The drawings are made by a computer program that I have coded in various different programming languages, but it is really an idea, which is easiest to realize with a computer, but not impossible to make by hand.
The Concept
The idea is that you make a grid or mosaic of black squares where you change the size of the square so different numbers of squares all fit into a column of the same height. Here I have drawn a column of 12 squares. We can stack columns of 6, 4, and 3 and they will all be 12 squares tall.

This is already very interesting! We could make a “mosaic” by just covering a rectangular area with these different size squares. But what if we stay with the idea that these are columns? We can flip two coins and get with each set of two flips, one of four options.

Heads:heads = 12 squares of size 1
tails:tails = 6 squares of size 2
heads:tails = 4 squares of size 3
tails:heads = 3 squares of size 4
Why would we want to go through all of this trouble to choose random numbers? For me there are several reasons, one aesthetic and one technical. Firstly there is a certain look to actually random numbers that is hard to simulate.

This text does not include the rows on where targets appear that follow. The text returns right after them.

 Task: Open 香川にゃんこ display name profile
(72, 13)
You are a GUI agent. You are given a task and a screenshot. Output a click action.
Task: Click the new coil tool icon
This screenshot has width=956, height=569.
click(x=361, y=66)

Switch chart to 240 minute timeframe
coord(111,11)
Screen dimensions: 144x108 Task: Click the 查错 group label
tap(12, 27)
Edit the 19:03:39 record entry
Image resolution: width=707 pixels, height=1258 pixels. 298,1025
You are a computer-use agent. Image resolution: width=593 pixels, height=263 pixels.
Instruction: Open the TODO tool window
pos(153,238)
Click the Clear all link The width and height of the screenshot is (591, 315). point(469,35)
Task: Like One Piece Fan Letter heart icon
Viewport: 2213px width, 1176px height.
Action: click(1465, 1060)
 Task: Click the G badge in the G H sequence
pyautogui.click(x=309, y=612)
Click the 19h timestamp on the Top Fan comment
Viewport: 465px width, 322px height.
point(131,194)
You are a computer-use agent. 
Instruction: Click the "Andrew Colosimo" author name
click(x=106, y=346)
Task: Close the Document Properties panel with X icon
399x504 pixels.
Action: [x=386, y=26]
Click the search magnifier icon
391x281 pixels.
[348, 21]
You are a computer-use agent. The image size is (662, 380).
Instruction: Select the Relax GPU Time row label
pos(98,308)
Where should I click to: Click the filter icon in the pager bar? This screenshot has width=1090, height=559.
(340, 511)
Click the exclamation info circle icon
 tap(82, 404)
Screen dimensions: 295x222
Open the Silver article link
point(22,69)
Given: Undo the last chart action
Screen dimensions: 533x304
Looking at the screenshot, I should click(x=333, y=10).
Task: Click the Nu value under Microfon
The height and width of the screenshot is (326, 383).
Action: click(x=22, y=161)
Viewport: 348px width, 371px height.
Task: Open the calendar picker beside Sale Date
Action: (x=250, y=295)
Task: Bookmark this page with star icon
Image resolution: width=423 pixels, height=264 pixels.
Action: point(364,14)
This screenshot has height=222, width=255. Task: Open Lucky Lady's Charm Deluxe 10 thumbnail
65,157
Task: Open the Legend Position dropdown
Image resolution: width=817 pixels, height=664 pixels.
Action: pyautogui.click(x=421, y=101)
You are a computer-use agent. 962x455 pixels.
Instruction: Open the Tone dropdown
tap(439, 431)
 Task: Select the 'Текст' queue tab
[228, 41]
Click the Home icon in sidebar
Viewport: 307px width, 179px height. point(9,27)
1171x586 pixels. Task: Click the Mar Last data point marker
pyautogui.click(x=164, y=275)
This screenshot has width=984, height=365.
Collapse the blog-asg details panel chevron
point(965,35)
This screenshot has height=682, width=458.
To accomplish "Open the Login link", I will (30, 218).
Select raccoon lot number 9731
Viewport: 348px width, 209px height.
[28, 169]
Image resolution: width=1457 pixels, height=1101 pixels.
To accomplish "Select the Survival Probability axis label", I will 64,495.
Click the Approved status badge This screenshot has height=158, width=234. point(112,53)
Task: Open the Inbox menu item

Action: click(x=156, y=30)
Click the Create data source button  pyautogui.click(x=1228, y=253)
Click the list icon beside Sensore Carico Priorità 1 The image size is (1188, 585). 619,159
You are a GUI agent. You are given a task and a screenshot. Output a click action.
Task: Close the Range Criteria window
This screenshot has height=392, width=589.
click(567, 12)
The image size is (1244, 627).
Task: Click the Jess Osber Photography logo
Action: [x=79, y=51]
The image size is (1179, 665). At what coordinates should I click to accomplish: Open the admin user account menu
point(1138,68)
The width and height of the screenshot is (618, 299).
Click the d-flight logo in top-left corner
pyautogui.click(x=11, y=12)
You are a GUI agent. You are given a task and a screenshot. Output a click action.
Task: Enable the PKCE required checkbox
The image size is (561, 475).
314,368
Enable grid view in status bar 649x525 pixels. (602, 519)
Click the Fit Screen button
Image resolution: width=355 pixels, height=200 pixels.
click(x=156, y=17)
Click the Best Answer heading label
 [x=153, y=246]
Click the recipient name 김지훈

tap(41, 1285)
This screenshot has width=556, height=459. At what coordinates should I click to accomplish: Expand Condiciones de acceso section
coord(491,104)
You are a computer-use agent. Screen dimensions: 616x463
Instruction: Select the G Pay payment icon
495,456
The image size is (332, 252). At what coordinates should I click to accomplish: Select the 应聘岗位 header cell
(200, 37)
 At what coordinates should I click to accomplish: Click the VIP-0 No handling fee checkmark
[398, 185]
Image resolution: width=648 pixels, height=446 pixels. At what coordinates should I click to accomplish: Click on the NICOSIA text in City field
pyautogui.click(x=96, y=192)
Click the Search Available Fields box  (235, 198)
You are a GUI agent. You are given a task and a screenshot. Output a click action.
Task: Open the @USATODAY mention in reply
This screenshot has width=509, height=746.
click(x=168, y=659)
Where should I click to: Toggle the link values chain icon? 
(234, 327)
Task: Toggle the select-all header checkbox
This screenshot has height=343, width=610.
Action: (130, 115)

There are certainly times when I just move things by hand to look better, but there are places I can’t surprise myself unless I am using real random numbers. I believe that actual random numbers are a type of nature. I don’t think that you can see clouds and trees in any random numbers, but there is always something surprising when I am not choosing but just trusting the roll of the dice.

Here I got some random numbers from the internet. I’m surprised by how rarely the 12 block column comes up! But look, the larger the squares are, the more space they take up (obviously) but this actually looks different than the numbers seem conceptually. Once I realize that 3 square columns look like they dominate I had the idea to use the 12 square columns alternating with the other sizes to make sure there is a rhythm.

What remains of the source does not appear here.